Selections from the Life of Cicero

For [Cicero] beyond all others showed the Romans how great a charm eloquence adds to the right, and that justice is invincible if it is correctly put in words, and that it behooves the careful statesman always in his acts to choose the right instead of the agreeable, and in his words to take away all vexatious features from what is advantageous. A proof of the charm of his discourse may be found in an incident of his consulship connected with the public spectacles. In earlier times, it seems, the men of the equestrian order were mingled with the multitudes in the theatres and saw the spectacles along with the people, seated as chance would have it; Marcus Otho was the first to separate in point of honour the knights from the rest of the citizens, which he did when he was praetor,​ and gave them a particular place of their own at the spectacles, which they still retain. The people took this as a mark of dishonour to themselves, and when Otho appeared in the theatre they hissed him insultingly, while the knights received him with loud applause. The people renewed and increased their hisses, and then the knights their applause.  After this they turned upon one another with reviling words, and disorder reigned in the theatre. When Cicero heard of this he came and summoned the people to the temple of Bellona, where he rebuked and exhorted them, whereupon they went back again to the theatre and applauded Otho loudly, and vied with the knights in showing him honour and esteem. . . .

So at this time Cicero had the greatest power in the state, but he made himself generally odious, not by any base action, but by continually praising and magnifying himself, which made him hateful to many. For there could be no session either of senate or assembly or court of justice in which one was not obliged to hear Catiline and Lentulus endlessly talked about. Nay, he even went so far as to fill his books and writings with these praises of himself; and he made his oratory, which was naturally very pleasant and had the greatest charm, irksome and tedious to his hearers, since this unpleasant practice clung to him like a fatality. But nevertheless, although he cherished so strong an ambition, he was free from envying others, since he was most ungrudging in his encomiums upon his predecessors and contemporaries, as may be gathered from his writings. . . .
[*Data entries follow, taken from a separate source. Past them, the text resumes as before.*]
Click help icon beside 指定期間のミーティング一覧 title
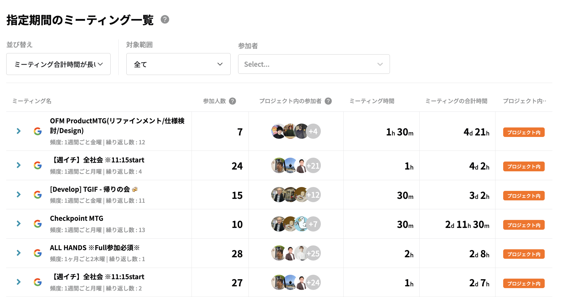561x297 pixels. point(165,20)
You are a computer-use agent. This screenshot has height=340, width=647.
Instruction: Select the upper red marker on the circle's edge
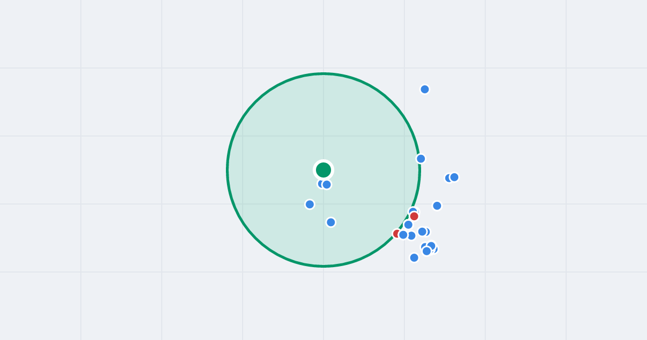click(x=414, y=216)
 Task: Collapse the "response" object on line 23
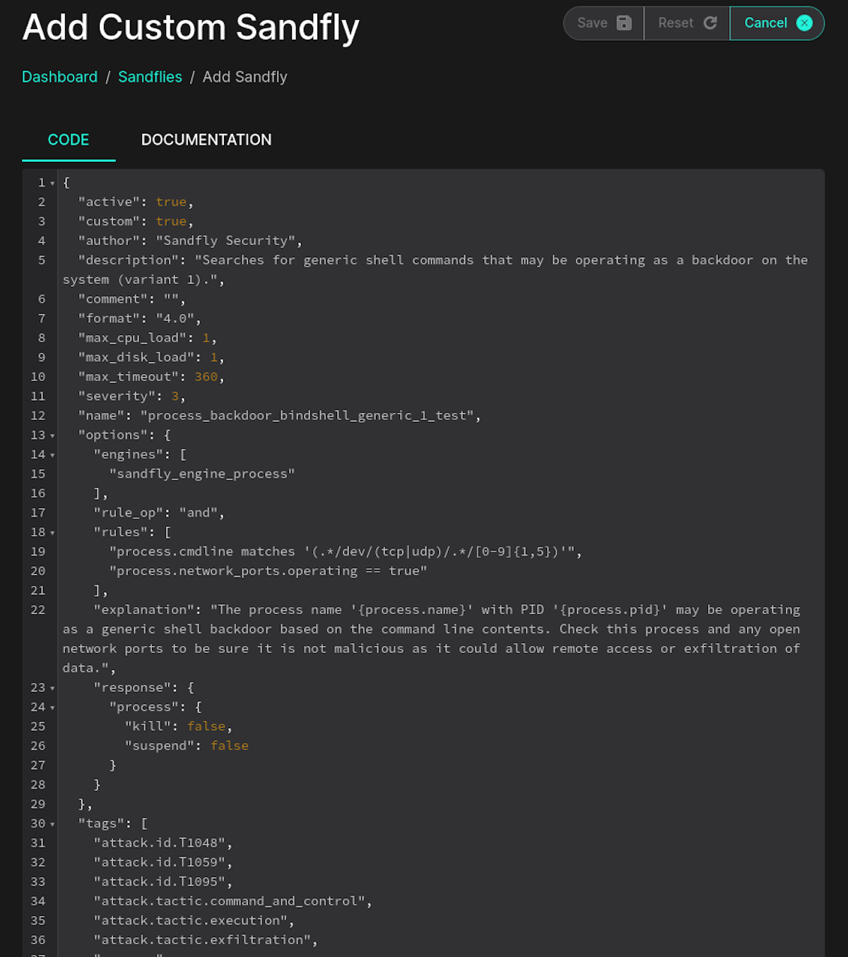[x=52, y=687]
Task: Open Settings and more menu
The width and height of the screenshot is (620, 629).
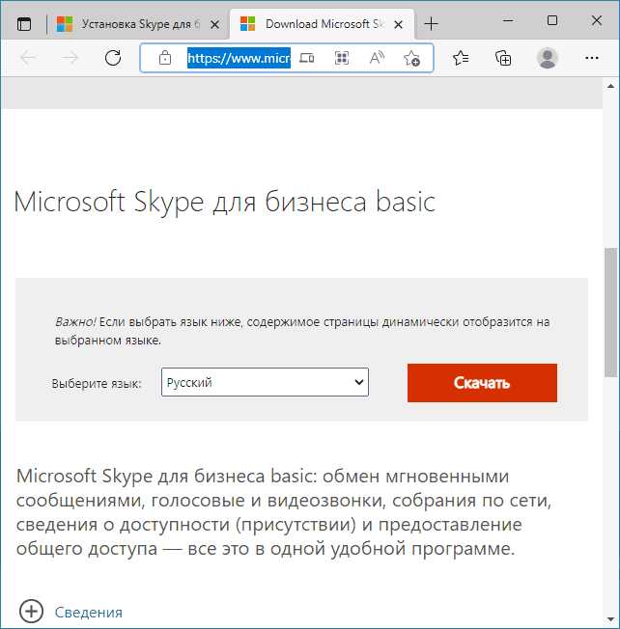Action: 592,58
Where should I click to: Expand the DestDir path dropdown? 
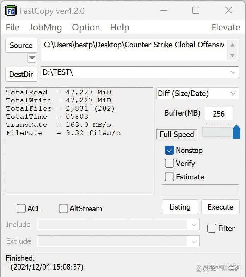(233, 72)
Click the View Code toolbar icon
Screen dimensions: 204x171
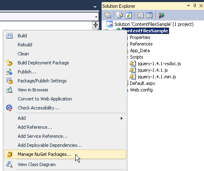click(x=141, y=15)
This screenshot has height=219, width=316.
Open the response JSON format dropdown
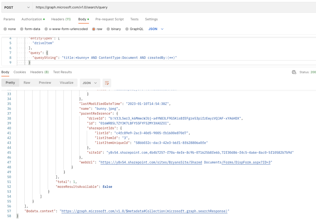pos(90,83)
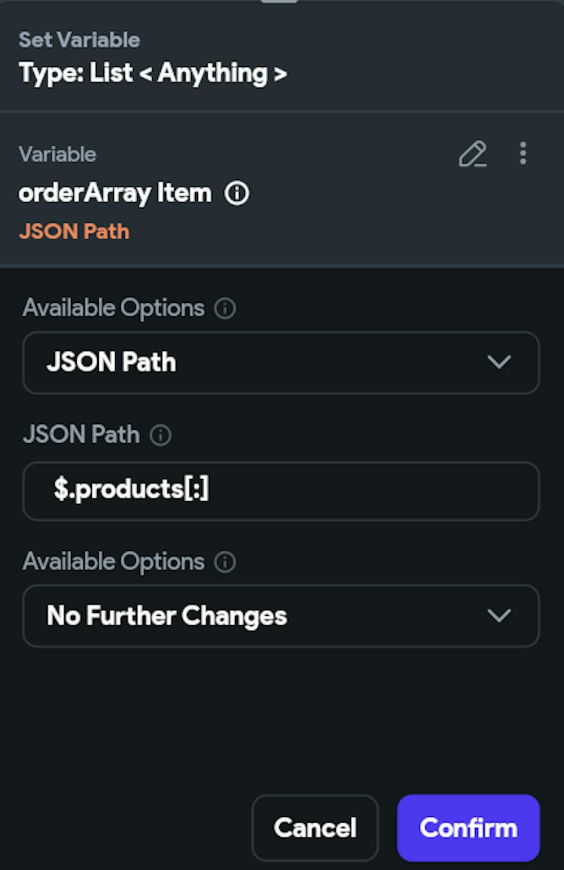564x870 pixels.
Task: Click info icon beside second Available Options label
Action: (225, 562)
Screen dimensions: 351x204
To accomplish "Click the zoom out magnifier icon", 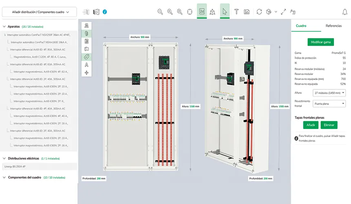I will coord(160,12).
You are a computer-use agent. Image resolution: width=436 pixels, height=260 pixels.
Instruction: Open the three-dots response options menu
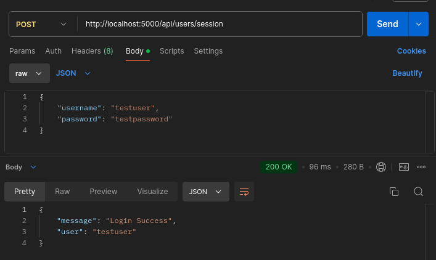coord(421,167)
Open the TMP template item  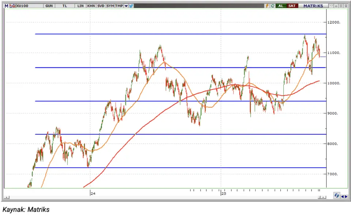tap(119, 6)
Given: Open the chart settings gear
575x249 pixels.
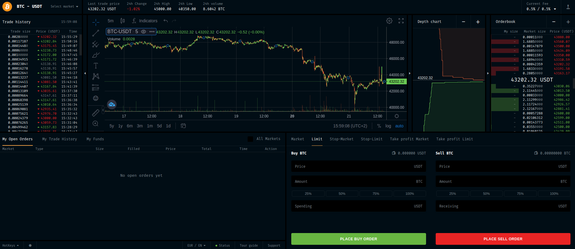Looking at the screenshot, I should tap(389, 21).
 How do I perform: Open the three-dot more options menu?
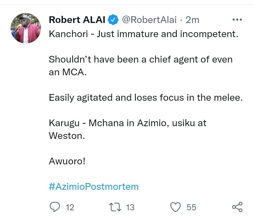click(237, 20)
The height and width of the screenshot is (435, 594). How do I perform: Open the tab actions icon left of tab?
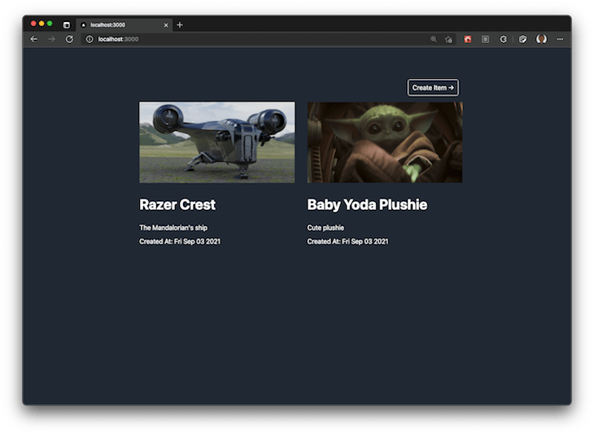pyautogui.click(x=67, y=25)
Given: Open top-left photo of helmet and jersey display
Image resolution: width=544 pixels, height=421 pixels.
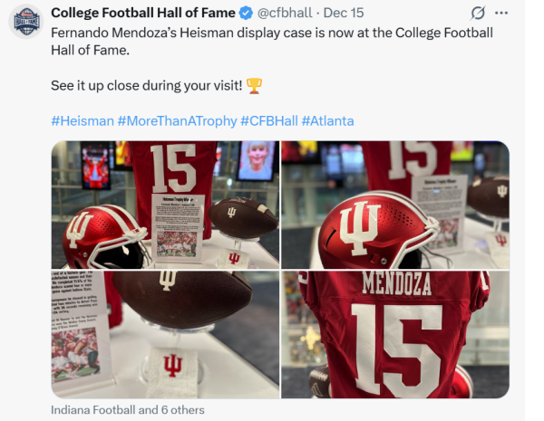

[B]ut it was Cicero’s hatred for Antony in the first place, and then his natural craving for honour, that attached him to the young Caesar, since he thought to add Caesar’s power to his own political influence. And indeed the young man carried his court to him so far as actually to call him father. At this Brutus was very angry, and in his letters to Atticus attacked Cicero, saying that in paying court to Caesar through fear of Antony he was plainly not obtaining liberty for his country, but wooing a kind master for himself.​ However, Brutus took up Cicero’s son who was studying philosophy at Athens, gave him a command, and achieved many successes through his instrumentality.

Cicero’s power in the city reached its greatest height at this time, and since he could do what he pleased, he raised a successful faction against Antony, drove him out of the city, and sent out the two consuls, Hirtius and Pansa, to wage war upon him, while he persuaded the senate to vote Caesar the lictors and insignia of a praetor, on the ground that he was fighting in defence of the country. But after Antony had been defeated,​ and, both consuls having died after the battle, the forces had united under Caesar, the senate became afraid of a young man who had enjoyed such brilliant good fortune, and endeavoured by honours and gifts to call his troops away from him and to circumscribe his power, on the ground that there was no need of defensive armies now that Antony had taken to flight. Under these circumstances Caesar took alarm and secretly sent messages to Cicero begging and urging him to obtain the consulship for them both, but to manage affairs as he himself thought best, after assuming the office, and to direct in all things a youthful colleague who only craved name and fame. And Caesar himself admitted afterwards that it was the fear of having his troops disbanded and the danger of finding himself left alone which led him to make use in an emergency of Cicero’s love of power, by inducing him to sue for the consulship with his co-operation and assistance in the canvass.